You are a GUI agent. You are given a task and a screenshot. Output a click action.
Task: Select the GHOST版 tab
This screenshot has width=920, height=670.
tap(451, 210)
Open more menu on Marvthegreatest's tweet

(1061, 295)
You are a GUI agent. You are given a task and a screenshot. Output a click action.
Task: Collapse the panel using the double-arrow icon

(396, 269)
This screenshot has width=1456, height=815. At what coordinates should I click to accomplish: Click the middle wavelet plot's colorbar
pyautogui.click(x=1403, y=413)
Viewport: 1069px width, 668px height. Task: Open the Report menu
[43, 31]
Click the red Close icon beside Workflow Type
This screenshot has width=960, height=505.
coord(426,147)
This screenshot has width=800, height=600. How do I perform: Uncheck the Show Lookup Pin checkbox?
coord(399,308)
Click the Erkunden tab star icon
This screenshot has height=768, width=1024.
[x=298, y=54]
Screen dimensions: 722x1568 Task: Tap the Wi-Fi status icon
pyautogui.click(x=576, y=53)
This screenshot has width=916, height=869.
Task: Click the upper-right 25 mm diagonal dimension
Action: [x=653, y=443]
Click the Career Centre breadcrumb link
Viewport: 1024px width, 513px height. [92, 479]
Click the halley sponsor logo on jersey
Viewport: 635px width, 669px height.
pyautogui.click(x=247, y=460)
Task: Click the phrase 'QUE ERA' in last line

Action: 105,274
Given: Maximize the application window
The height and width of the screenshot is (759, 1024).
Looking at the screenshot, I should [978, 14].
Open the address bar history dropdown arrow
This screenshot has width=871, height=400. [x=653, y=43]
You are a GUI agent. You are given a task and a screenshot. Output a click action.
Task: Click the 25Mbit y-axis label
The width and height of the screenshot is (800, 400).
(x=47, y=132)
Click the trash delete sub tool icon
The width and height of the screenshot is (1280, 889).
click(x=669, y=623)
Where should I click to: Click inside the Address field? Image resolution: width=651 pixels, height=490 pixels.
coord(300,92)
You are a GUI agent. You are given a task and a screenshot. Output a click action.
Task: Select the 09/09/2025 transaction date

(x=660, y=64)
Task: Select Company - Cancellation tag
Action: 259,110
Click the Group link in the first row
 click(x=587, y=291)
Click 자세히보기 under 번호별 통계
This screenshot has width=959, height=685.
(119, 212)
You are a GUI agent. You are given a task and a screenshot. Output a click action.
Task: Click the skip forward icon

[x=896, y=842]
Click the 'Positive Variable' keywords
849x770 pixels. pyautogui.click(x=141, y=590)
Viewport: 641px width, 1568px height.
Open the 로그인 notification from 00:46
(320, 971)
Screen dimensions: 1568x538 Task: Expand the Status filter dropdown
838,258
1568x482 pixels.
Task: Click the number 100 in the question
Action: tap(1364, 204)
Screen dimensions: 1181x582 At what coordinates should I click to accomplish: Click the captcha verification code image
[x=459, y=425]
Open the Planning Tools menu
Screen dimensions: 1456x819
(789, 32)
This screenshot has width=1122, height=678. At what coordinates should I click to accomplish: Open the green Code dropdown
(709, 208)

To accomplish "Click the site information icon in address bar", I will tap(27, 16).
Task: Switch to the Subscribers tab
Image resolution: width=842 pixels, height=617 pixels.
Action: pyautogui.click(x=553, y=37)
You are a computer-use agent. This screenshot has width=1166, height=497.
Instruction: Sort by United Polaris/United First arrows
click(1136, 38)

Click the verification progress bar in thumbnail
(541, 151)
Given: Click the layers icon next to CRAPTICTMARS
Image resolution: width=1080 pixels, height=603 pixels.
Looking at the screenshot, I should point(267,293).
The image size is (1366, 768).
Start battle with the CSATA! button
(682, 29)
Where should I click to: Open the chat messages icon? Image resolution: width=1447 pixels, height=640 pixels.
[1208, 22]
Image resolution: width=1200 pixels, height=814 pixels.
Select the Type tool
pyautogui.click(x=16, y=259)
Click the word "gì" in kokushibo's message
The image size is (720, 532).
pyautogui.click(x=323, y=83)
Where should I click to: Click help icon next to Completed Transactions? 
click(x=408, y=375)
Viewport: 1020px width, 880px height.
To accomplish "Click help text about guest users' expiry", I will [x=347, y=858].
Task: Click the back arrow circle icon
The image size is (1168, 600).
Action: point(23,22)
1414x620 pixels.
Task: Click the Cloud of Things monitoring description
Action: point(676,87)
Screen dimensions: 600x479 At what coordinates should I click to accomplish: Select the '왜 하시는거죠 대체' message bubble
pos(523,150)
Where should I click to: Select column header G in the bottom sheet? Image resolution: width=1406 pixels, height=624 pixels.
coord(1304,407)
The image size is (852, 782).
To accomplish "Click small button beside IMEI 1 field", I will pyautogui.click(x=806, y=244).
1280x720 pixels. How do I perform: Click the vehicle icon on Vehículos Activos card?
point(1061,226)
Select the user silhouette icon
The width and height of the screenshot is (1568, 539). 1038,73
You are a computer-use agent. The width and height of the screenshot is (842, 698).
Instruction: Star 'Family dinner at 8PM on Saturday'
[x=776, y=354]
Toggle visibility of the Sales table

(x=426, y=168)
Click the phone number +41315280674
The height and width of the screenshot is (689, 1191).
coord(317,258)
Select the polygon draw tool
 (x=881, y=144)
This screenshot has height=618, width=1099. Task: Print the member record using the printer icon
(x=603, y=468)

* [Activity]:
The entries above are to be transcribed in full and without error.

* [Response box]:
You are a GUI agent. You are given a task and a screenshot. Output a click action.
Task: Select the GHOST版 tab
This screenshot has width=920, height=670.
tap(451, 210)
Open more menu on Marvthegreatest's tweet

(1061, 295)
You are a GUI agent. You are given a task and a screenshot. Output a click action.
Task: Collapse the panel using the double-arrow icon

(396, 269)
This screenshot has width=1456, height=815. At what coordinates should I click to accomplish: Click the middle wavelet plot's colorbar
pyautogui.click(x=1403, y=413)
Viewport: 1069px width, 668px height. Task: Open the Report menu
[43, 31]
Click the red Close icon beside Workflow Type
This screenshot has width=960, height=505.
coord(426,147)
This screenshot has width=800, height=600. How do I perform: Uncheck the Show Lookup Pin checkbox?
coord(399,308)
Click the Erkunden tab star icon
This screenshot has height=768, width=1024.
[x=298, y=54]
Screen dimensions: 722x1568 Task: Tap the Wi-Fi status icon
pyautogui.click(x=576, y=53)
This screenshot has width=916, height=869.
Task: Click the upper-right 25 mm diagonal dimension
Action: [x=653, y=443]
Click the Career Centre breadcrumb link
Viewport: 1024px width, 513px height. [92, 479]
Click the halley sponsor logo on jersey
Viewport: 635px width, 669px height.
pyautogui.click(x=247, y=460)
Task: Click the phrase 'QUE ERA' in last line

Action: 105,274
Given: Maximize the application window
The height and width of the screenshot is (759, 1024).
Looking at the screenshot, I should [978, 14].
Open the address bar history dropdown arrow
This screenshot has width=871, height=400. [x=653, y=43]
You are a GUI agent. You are given a task and a screenshot. Output a click action.
Task: Click the 25Mbit y-axis label
The width and height of the screenshot is (800, 400).
(x=47, y=132)
Click the trash delete sub tool icon
The width and height of the screenshot is (1280, 889).
click(x=669, y=623)
Where should I click to: Click inside the Address field? Image resolution: width=651 pixels, height=490 pixels.
coord(300,92)
You are a GUI agent. You are given a task and a screenshot. Output a click action.
Task: Select the 09/09/2025 transaction date

(x=660, y=64)
Task: Select Company - Cancellation tag
Action: 259,110
Click the Group link in the first row
 click(x=587, y=291)
Click 자세히보기 under 번호별 통계
This screenshot has width=959, height=685.
(119, 212)
You are a GUI agent. You are given a task and a screenshot. Output a click action.
Task: Click the skip forward icon

[x=896, y=842]
Click the 'Positive Variable' keywords
849x770 pixels. pyautogui.click(x=141, y=590)
Viewport: 641px width, 1568px height.
Open the 로그인 notification from 00:46
(320, 971)
Screen dimensions: 1568x538 Task: Expand the Status filter dropdown
838,258
1568x482 pixels.
Task: Click the number 100 in the question
Action: tap(1364, 204)
Screen dimensions: 1181x582 At what coordinates should I click to accomplish: Click the captcha verification code image
[x=459, y=425]
Open the Planning Tools menu
Screen dimensions: 1456x819
(789, 32)
This screenshot has width=1122, height=678. At what coordinates should I click to accomplish: Open the green Code dropdown
(709, 208)

To accomplish "Click the site information icon in address bar", I will tap(27, 16).
Task: Switch to the Subscribers tab
Image resolution: width=842 pixels, height=617 pixels.
Action: pyautogui.click(x=553, y=37)
You are a computer-use agent. This screenshot has width=1166, height=497.
Instruction: Sort by United Polaris/United First arrows
click(1136, 38)

Click the verification progress bar in thumbnail
(541, 151)
Given: Click the layers icon next to CRAPTICTMARS
Image resolution: width=1080 pixels, height=603 pixels.
Looking at the screenshot, I should point(267,293).
The image size is (1366, 768).
Start battle with the CSATA! button
(682, 29)
Where should I click to: Open the chat messages icon? Image resolution: width=1447 pixels, height=640 pixels.
[1208, 22]
Image resolution: width=1200 pixels, height=814 pixels.
Select the Type tool
pyautogui.click(x=16, y=259)
Click the word "gì" in kokushibo's message
The image size is (720, 532).
pyautogui.click(x=323, y=83)
Where should I click to: Click help icon next to Completed Transactions? 
click(x=408, y=375)
Viewport: 1020px width, 880px height.
To accomplish "Click help text about guest users' expiry", I will [x=347, y=858].
Task: Click the back arrow circle icon
The image size is (1168, 600).
Action: point(23,22)
1414x620 pixels.
Task: Click the Cloud of Things monitoring description
Action: point(676,87)
Screen dimensions: 600x479 At what coordinates should I click to accomplish: Select the '왜 하시는거죠 대체' message bubble
pos(523,150)
Where should I click to: Select column header G in the bottom sheet? Image resolution: width=1406 pixels, height=624 pixels.
coord(1304,407)
The image size is (852, 782).
To accomplish "Click small button beside IMEI 1 field", I will pyautogui.click(x=806, y=244).
1280x720 pixels. How do I perform: Click the vehicle icon on Vehículos Activos card?
point(1061,226)
Select the user silhouette icon
The width and height of the screenshot is (1568, 539). 1038,73
You are a computer-use agent. The width and height of the screenshot is (842, 698).
Instruction: Star 'Family dinner at 8PM on Saturday'
[x=776, y=354]
Toggle visibility of the Sales table

(x=426, y=168)
Click the phone number +41315280674
The height and width of the screenshot is (689, 1191).
coord(317,258)
Select the polygon draw tool
 (x=881, y=144)
This screenshot has height=618, width=1099. Task: Print the member record using the printer icon
(x=603, y=468)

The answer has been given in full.